U.S. Equity and Economic Review: Solid Week Of News

 | Dec 05, 2016 12:38AM ET

US news was very positive this week. The second estimate for 3rd quarter GDP increased .3% to 3.2%. Personal incomes and spending continued to rise as well. Durable goods, which have been weak due to the oil market collapse, increased for the second consecutive month. And the employment report showed solid gains. The markets sold off a bit with defensive sectors rising. But considering the strong post-election rally, this sell-off is hardly unexpected.

On Tuesday, the BEA released their second estimate of 3rd quarter GDP, which increased from 2.9% to 3.2%. PCEs rose 2.8% with durable goods purchases increasing a healthy 11.6%. Investment rose 2.1% largely due to a very positive 10.1% increase in non-residential structures. Finally, goods exports rose a surprisingly high 10.1%. Overall, this was a very solid report and one that points to a strengthening in the underlying economy.

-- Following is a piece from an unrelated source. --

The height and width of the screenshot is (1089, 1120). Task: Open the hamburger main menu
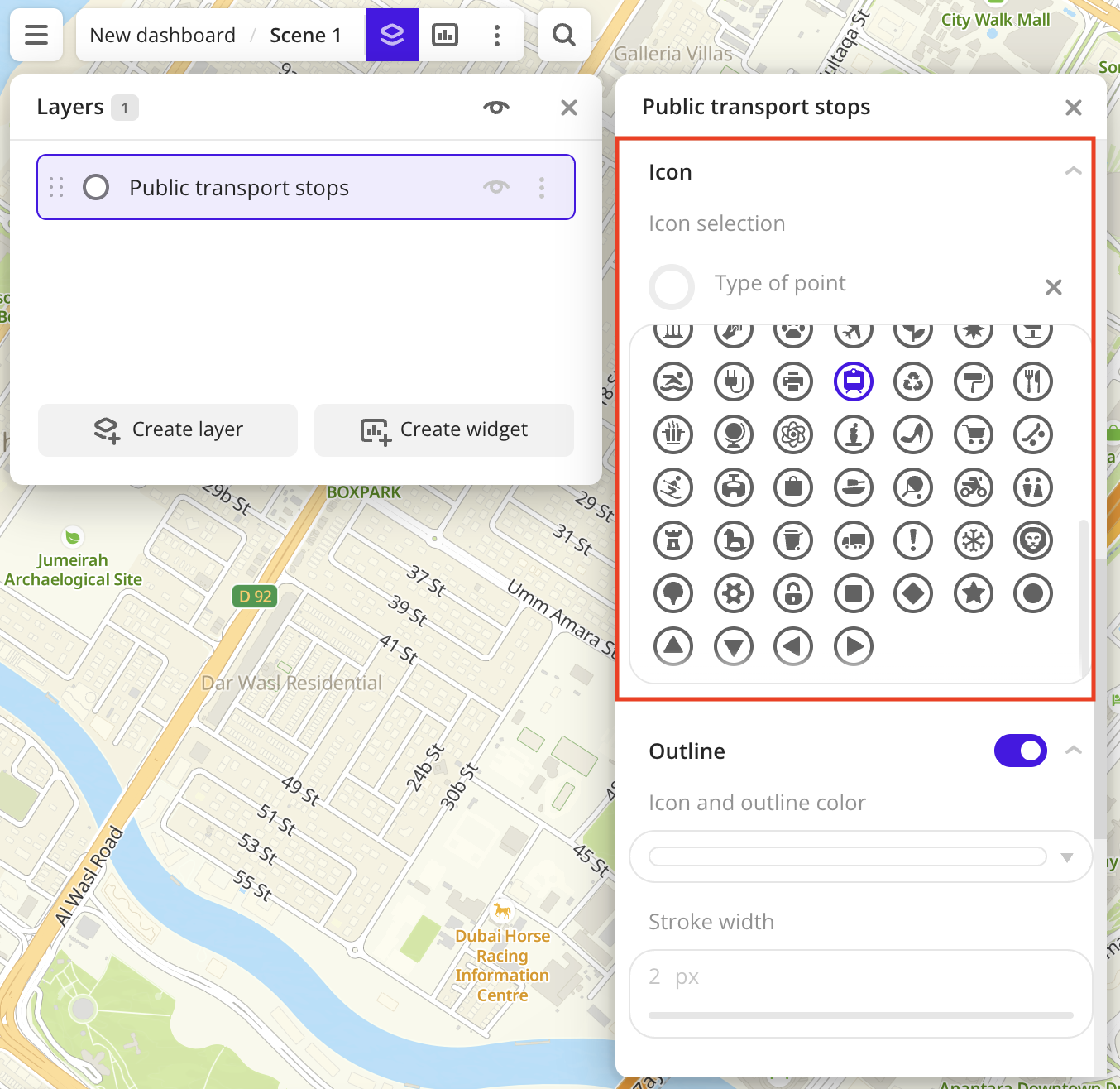point(36,35)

Real disposable personal income increased .4% while real PCEs were up .1%. Durable goods spending continued to impress, rising 1%, while non-durable goods spending increased .8%. Oddly, service spending decreased .3%. The longer term trends for the PCE subcategories are very positive.

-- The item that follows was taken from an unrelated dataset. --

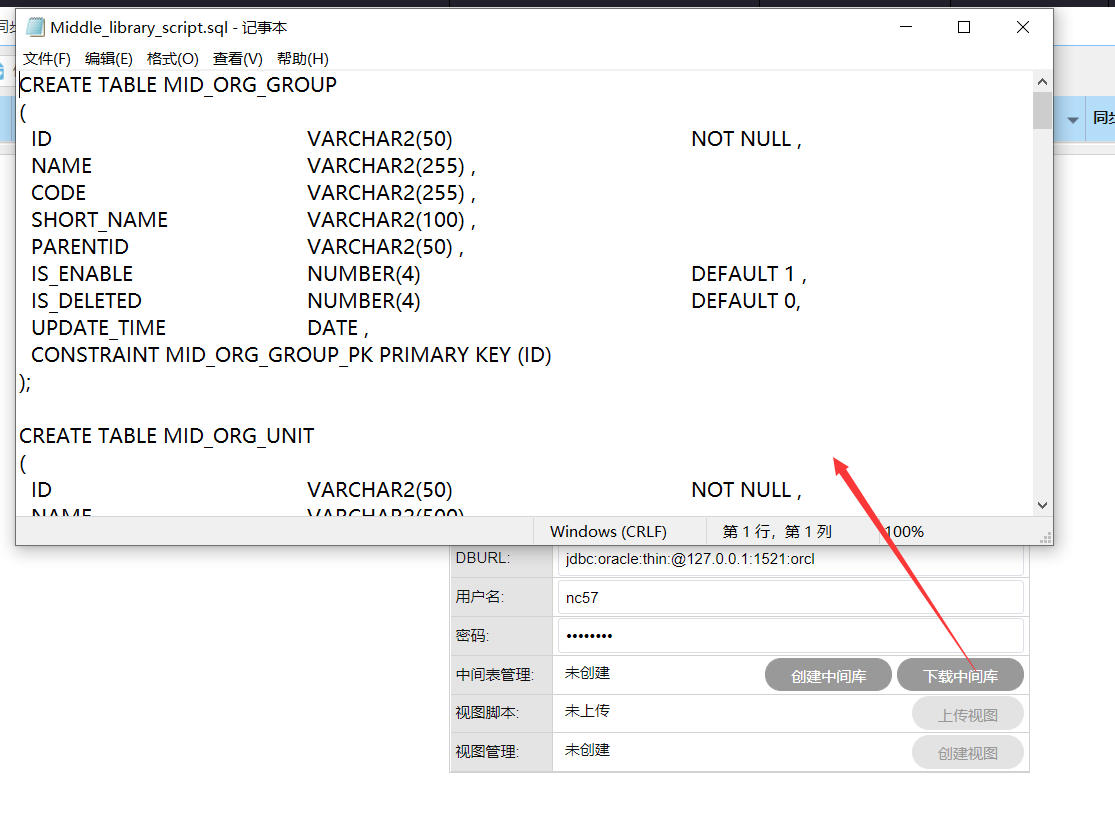1115x818 pixels.
Task: Click the 创建视图 button
Action: pyautogui.click(x=968, y=753)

The continued increase in durable goods purchases continues to be the big story of this expansion. This category of spending (above in blue) has increased consistently since 2010. Better still, non-durable goods orders (above in red) – which had been moving sideways for most of 2015, are now in a solid uptrend. Service spending is almost always increasing.

The ISM’s manufacturing index rose 1.3% to 53.2; new orders and production increased while 11/18 industries expanded. Best of all, the report’s anecdotal comments were consistently strong:

  • "Raw materials have been rather flat. Ramping up for year-end and reducing inventory is main supply chain goal at this time." (Chemical Products)
  • "Strong manufacturing numbers in anticipation of strong year-end bookings." (Computer & Electronic Products)
  • "Business is still steady. We are foregoing our shutdown over Christmas break due to an increase in customer orders." (Plastics & Rubber Products)
  • "Heading into 2017, our business levels look pretty consistent compared to 2016." (Primary Metals)
  • "Sector remains strong, orders and forecasts are consistent and demand outlook is positive." (Food, Beverage & Tobacco Products)
  • "New spec buildings going up in our area. Local companies adding additional production space which equates to higher employment." (Machinery)
  • "Business conditions are good. Labor market is tightening such that it is difficult to staff to completely fulfill production demand." (Miscellaneous Manufacturing)
  • "We are seeing an upswing in customer Requests for Quotations this month; this is a positive sign for our business." (Textile Mills)
  • "Continued strong seasonal demand for product." (Nonmetallic Mineral Products)
  • "2017 is looking to be a very busy year." (Fabricated Metal Products)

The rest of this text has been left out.